17 June, 2007

Shark Fishing

Jerung ditangkap dan dibunuh semata-mata kerana siripnya. Hampir selebih dari badannya akan dibuang begitu sahaja. Pembunuhan berleluasa jerung akan menyebabkan ketidakseimbangan ekologi laut. Namun itu lah hakikat kehidupan..
Manta, Ecuador
26 June

The fisherman and traders were more frenzied today, and fish were brought in at a more rapid pace. Early in the morning, a good-sized bull shark was hauled up from a small boat, eventually fetching $350 when sold to a trader (again, most of its value is in its fins). Like yesterday, the majority of the day's catch consisted of large blue sharks, large thresher sharks, and small hammerhead sharks. A pregnant thresher was cut open, and Carlos pulled two well developed juveniles from her womb. Baby thresher sharks practice interuterine cannibalism (the larger babies eat their siblings), so a typical brood might consist only of one or two individuals. Juvenile threshers shimmer with a beautiful purple sheen, and their skin is silky soft to the touch. We were told that young threshers are a delicacy, and the two pups were sold almost immediately.

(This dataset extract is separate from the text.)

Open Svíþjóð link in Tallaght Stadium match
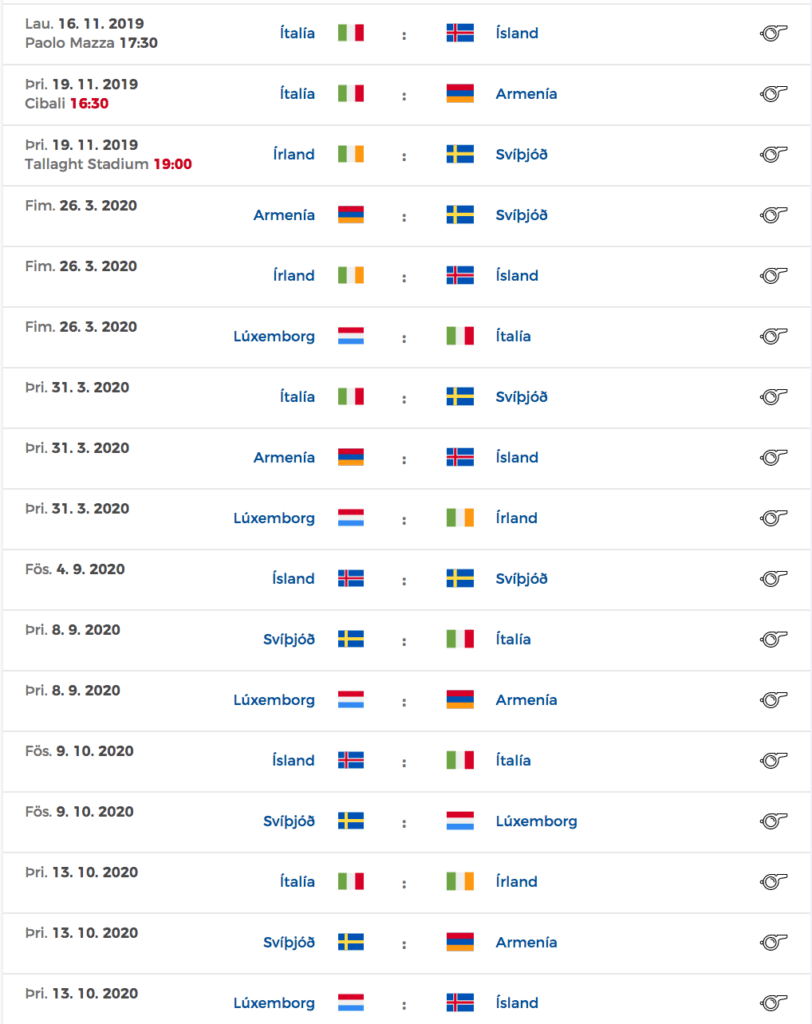Image resolution: width=812 pixels, height=1024 pixels. point(521,155)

The frigate birds are getting more aggressive, and one of them actually smashed into me while swooping down for a bit of shark gut. The local children are following suit with their own version of aggressive curiosity. One little girl kept repeating "chino, chino," affirming the obvious: I look Chinese. She then switched to exclaiming, "Jackie Chan! Jackie Chan!" which was amusing for about thirty seconds, but after ten minutes I felt like bludgeoning her with one of the dead blue sharks laying at my feet. I'll bet Jackie could do that pretty easily.

I can't help but anthropomorphize the sharks that are being hauled up to the beach. Threshers always look surprised, and seem to be saying, "oh, shit! I'm dead!" through their open mouths as they gaze blankly from their huge eyes. I've always wanted to see thresher sharks and blue sharks; it's unfortunate that the first ones I'm seeing in my life are being cut up into pieces. It's not as bad as it could be, however. Most sharks that are slaughtered are killed for their fins alone, their carcasses thrown back into the ocean to rot uselessly. The shark carcasses hauled up at Manta are sold for their meat, and there are laws banning the export of shark fins, which legally can only be sold locally.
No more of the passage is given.